Traceback (most recent call last):
  File "scan_perform.pyx", line 397, in theano.scan_module.scan_perform.perform
IndexError: index 4 is out of bounds for size 4

(could it be that choice = prob.shape[0] - T.sum(rand <= cumsum, axis=0) can lead to a bad index?)

An alternative might be to unwrap the scan into the full Theano graph, something like:

def E_(i, k):
    u = tt.zeros(k)
    return tt.set_subtensor(u[i], 1)

T_ = 8
K_ = 3
with pm.Model() as banditry:
    sam_Qs = list()
    samp_alphas = list()
    for sample_idx in range(K_):
        a = pm.Beta('alpha_{}'.format(sample_idx), 10, 10)
        Q = [pm.Normal('Q_{}_prior'.format(sample_idx), mu=1., sd=0.1, shape=(4,))]
        for t in range(T_):
            choice = pm.Categorical('choice_{}_{}'.format(sample_idx, t), tt.exp(2*Q[t])) #, observed=responses[t,0,sample_idx]
            pe = pm.Deterministic('pe_{}_{}'.format(sample_idx, t), 
                                 (state_rewards[choice] - state_costs[choice] - Q[t][choice]) * E_(choice, 4))
            Qnew = pm.Deterministic('Q_{}_{}'.format(sample_idx, t), Q[t] + pe * a)
    pps = pm.sample_prior_predictive(1000)
    #trace = pm.sample(500)

but oddly enough I’m getting an error that the inputs can’t be tracked ?

ValueError: Cannot resolve inputs for ['Q_0_0', 'pe_0_1', 'Q_0_1', 'pe_0_2', 'Q_0_2', 'pe_0_3', 'Q_0_3', 'pe_0_4', 'Q_0_4', 'pe_0_5', 'Q_0_5', 'pe_0_6', 'Q_0_6', 'pe_0_7', 'Q_0_7', 'Q_1_0', 'pe_1_1', 'Q_1_1', 'pe_1_2', 'Q_1_2', 'pe_1_3', 'Q_1_3', 'pe_1_4', 'Q_1_4', 'pe_1_5', 'Q_1_5', 'pe_1_6', 'Q_1_6', 'pe_1_7', 'Q_1_7', 'Q_2_0', 'pe_2_1', 'Q_2_1', 'pe_2_2', 'Q_2_2', 'pe_2_3', 'Q_2_3', 'pe_2_4', 'Q_2_4', 'pe_2_5', 'Q_2_5', 'pe_2_6', 'Q_2_6', 'pe_2_7', 'Q_2_7']

so perhaps this approach won’t work (but it should)



Based on what chartl said, I would suspect something is wrong with your code, or you found an edge case in Pymc3 (which is certainly possible).

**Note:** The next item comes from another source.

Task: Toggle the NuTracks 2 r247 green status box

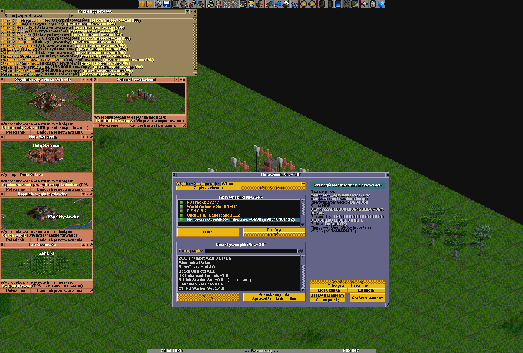Action: click(x=182, y=203)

I would recommend playing around with your code as much as you can till you localize your error?



Thanks both!

@chartl I think the problem with the first approach giving index errors is due to to alpha going out of bounds, which in turn leads to NaNs. This line

choice = prob.shape[0] - T.sum(rand <= cumsum, axis=0)

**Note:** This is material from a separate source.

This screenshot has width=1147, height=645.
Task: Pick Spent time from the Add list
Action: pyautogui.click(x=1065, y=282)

Then gives a choice of 4 because cumsum (which is now NaN) is never greater than the random number (so we get a shape of 4 minus 0).

I tried switching the Normal to a bounded Normal to prevent alpha going out of bounds using the following:

BoundedNormal = pm.Bound(pm.Normal, lower=-0.5, upper=0.5)
alpha_err = BoundedNormal('alpha_err', mu=1.0, sd=1, shape=(15,))

This doesn’t produce any index errors, however I still get the same mass matrix error.

I’ll have a go at unwrapping the scan loop - it seems to me like there must be a simpler solution though, especially as similar models seem to work fine (e.g. Modeling reinforcement learning of human participant using PyMC3).

@Gon_F My feeling is that there must be something wrong with the code - I’ve done a lot of playing around though and can’t seem to find anything!